TGFβ signaling in the brain increases with aging and signals to astrocytes and innate immune cells in the weeks after stroke

Background: TGF beta is both neuroprotective and a key immune system modulator and is likely to be an important target for future stroke therapy. The precise function of increased TGF-beta 1 after stroke is unknown and its pleiotropic nature means that it may convey a neuroprotective signal, orchestrate glial scarring or function as an important immune system regulator. We therefore investigated the time course and cell-specificity of TGFb signaling after stroke, and whether its signaling pattern is altered by gender and aging. Methods: We performed distal middle cerebral artery occlusion strokes on 5 and 18 month old TGFb reporter mice to get a readout of TGF beta responses after stroke in real time. To determine which cell type is the source of increased TGF beta production after stroke, brain sections were stained with an anti-TGF beta antibody, colocalized with markers for reactive astrocytes, neurons, and activated microglia. To determine which cells are responding to TGF beta after stroke, brain sections were double-labelled with anti-pSmad2, a marker of TGF beta signaling, and markers of neurons, oligodendrocytes, endothelial cells, astrocytes and microglia. Results: TGF beta signaling increased 2 fold after stroke, beginning on day 1 and peaking on day 7. This pattern of increase was preserved in old animals and absolute TGF beta signaling in the brain increased with age.
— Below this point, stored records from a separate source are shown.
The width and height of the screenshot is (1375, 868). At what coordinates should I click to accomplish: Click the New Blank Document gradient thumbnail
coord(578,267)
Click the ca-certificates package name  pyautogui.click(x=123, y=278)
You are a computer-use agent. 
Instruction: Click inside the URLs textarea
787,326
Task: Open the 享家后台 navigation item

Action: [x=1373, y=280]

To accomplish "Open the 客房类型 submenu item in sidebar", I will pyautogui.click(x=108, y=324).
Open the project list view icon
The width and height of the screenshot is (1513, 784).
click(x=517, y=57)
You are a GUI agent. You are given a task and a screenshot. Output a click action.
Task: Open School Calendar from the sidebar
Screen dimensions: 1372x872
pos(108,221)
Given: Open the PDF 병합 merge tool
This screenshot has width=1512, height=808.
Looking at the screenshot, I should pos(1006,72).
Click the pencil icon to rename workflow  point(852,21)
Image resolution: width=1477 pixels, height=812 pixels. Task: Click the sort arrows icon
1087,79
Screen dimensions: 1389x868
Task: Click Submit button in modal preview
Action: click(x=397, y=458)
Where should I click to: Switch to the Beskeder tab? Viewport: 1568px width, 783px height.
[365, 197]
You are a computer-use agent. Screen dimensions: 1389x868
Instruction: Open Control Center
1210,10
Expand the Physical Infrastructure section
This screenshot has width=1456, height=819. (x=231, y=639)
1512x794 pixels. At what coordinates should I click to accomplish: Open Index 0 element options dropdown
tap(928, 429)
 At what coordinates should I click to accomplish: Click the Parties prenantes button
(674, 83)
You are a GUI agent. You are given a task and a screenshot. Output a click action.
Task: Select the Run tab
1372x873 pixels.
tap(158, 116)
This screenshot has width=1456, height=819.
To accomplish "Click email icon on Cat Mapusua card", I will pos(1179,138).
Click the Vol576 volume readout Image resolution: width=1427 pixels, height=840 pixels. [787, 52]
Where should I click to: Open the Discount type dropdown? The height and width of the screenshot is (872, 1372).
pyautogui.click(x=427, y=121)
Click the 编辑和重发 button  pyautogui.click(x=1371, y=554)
Activated microglia and macrophages were the predominant source of increased TGF beta after stroke and astrocytes and activated microglia and macrophages demonstrated dramatic upregulation of TGF beta signaling after stroke. TGF beta signaling in neurons and oligodendrocytes did not undergo marked changes. Conclusions: We found that TGF beta signaling increases with age and that astrocytes and activated microglia and macrophages are the main cell types that undergo increased TGF beta signaling in response to post-stroke increases in TGF beta. Therefore increased TGF beta after stroke likely regulates glial scar formation and the immune response to stroke.